Which was first, thirst or drinking?  Thirst, for who in the time of innocence would have drunk without being athirst?  Nay, sir, it was drinking, for privatio presupponit habitum. I am learned, you see. Foecundi calices quem non fecere disertum! We poor innocents* drink but too much without thirst. Not I, truly, who am a sinner, for I never drink without thirst, either present of future, to prevent it (as you know) I drink for the thirst to come; I drink eternally, this is to me an eternity of drinking and drinking of an eternity. Let us sing, let us drink, now for a catch, dust it away, where is my nogging? What, it seems I do not drink but by proxy. Do you wet yourself to dry, or do you dry to wet yourself? Pish, I understand not the rhetoric, (the theoric I should say), but I help my self somewhat by the practice.
Enough! I sup, I wet, I humect, I moisten my gullet, I drink and all for fear of dying. Drink always, and you shall never die. If I drink not, I run aground, and I die.

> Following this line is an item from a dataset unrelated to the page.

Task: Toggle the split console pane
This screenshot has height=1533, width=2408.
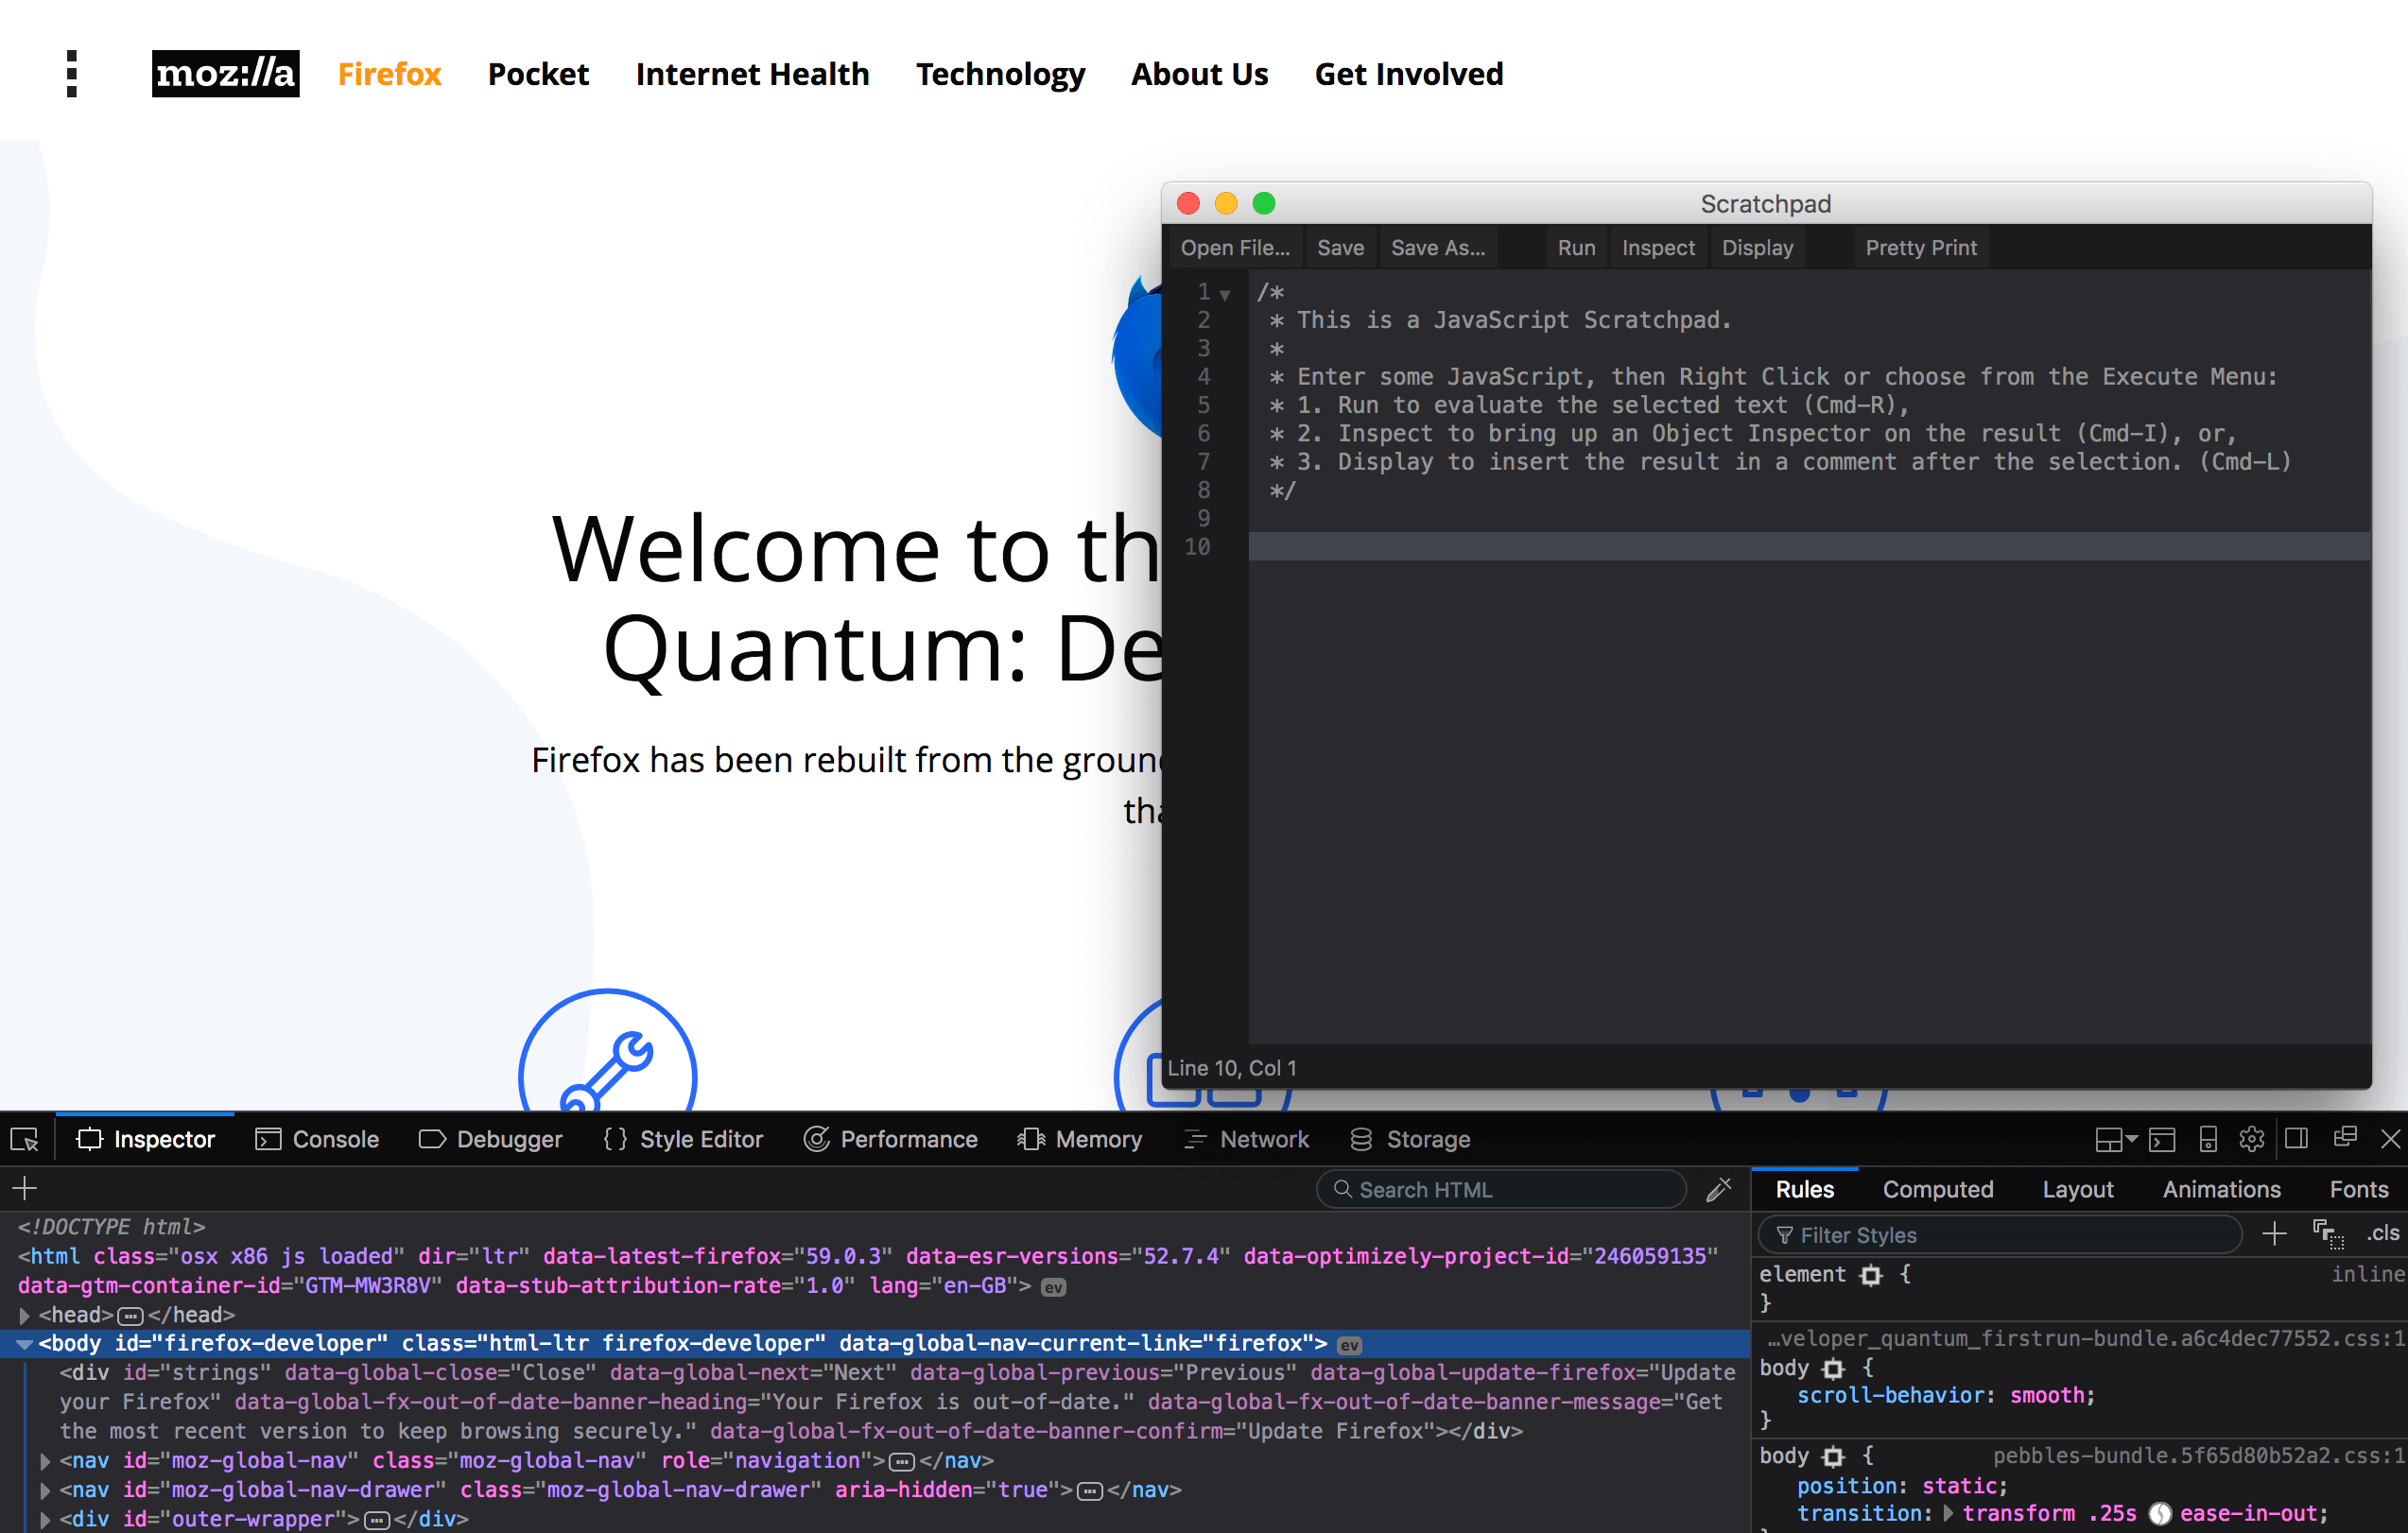Action: point(2163,1139)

* These words bear allusion to what is said of some innocent people who are tortured with water forced down their throats to make them confess.


Here is my translation:
— Which came first, drinking or thirst?
— Thirst, for back in the days of innocence, who’d have drunk without being thirsty?
— Drinking, because privatio presupponit habitum. Arguments in Latin always win. Foecundi calices quem non fecere disertum!
— We innocents never drink too much, unless we are thirsty.
— Not me either, and I’m a sinner. Maybe I don’t have a thirst right now, but I drink as a preventative. I drink against the thirst to come. I drink eternally, because through an eternity of drinking, I drink in all eternity.
— Let’s sing and drink a motet!
— Let’s intone in tons!
— Where’s my ton-kard?
— What are you talking about? I only drink by proxy.
— Do you wet yourself to dry out, or dry yourself out to get wet?
— I don’t understand anything about theory, and I don’t have much use for practice.
— Enough!
— I wet, I humidify, I drink, and all from fear of dying.
— Well, keep drinking forever, and you’ll never die.
— If I stop drinking, I’ll be all tapped out.* And that’s as good as dead.


creepy figure

Why sports physiology?  Because the sinner’s philosophy is what all coaches say now – start drinking before you get thirsty.  Renaissance French rules, avant la lettre, if you will.

* A regret: English doesn’t have a slang term for “broke” that overlaps with slang for “sober”, so I couldn’t translate that last pun correctly.  This is a shameful lacuna in my mother tongue.


Works Cited

Rabelais, F., La vie treshorrificque du grand Gargantua. Françoise Joukovsky, ed.  Paris, Flammarion, 1993.

Rabelais, F.,  The Works of Rabelais, faithfully translated from the French, with variorum notes, and numerous illustrations. Privately printed, who knows when or where.